Regulation CE makes certain issues of securities exempt from registration requirements mandated by the Securities Act of 1933—as long as the issuers satisfy the conditions of paragraph (n) of Sec. 25102 of the California Corporations Code. Section 25102(n) exempts offerings to qualified purchasers and includes a “test the waters” provision that allows issuers to publish and share a general announcement of the proposed offering in writing both to qualified and non-qualified investors.
Adopted by the Securities and Exchange Commission (SEC) in 1996, Regulation CE, which provides a coordinated federal-state exemption, is intended to ease the regulatory hardships experienced by small businesses issuing securities, thereby making it easier for them to raise funds. These small businesses comprise California corporations, other business entities organized under California law and other corporations with substantial California ties. The federal-state exemption defers to the California state exemption, which allows California authorities to determine the scope of the exemption.

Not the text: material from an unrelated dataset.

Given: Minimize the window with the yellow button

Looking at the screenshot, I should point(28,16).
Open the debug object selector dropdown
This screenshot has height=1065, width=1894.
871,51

That said, Regulation CE does impose two federal requirements, the first of which limits offerings to $5 million. The second only allows “restricted securities” in a Regulation CE transaction—meaning, securities can only be resold if the resale is registered with the SEC or the resale is made exempt from this requirement.
The issuer must provide a written disclosure to the purchaser at least five days before the securities are sold or a commitment to purchase is accepted from the purchaser. The disclosure statement must meet the requirements of Regulation D of the Securities Act. It must also include information as required by the California Commissioner of Corporations.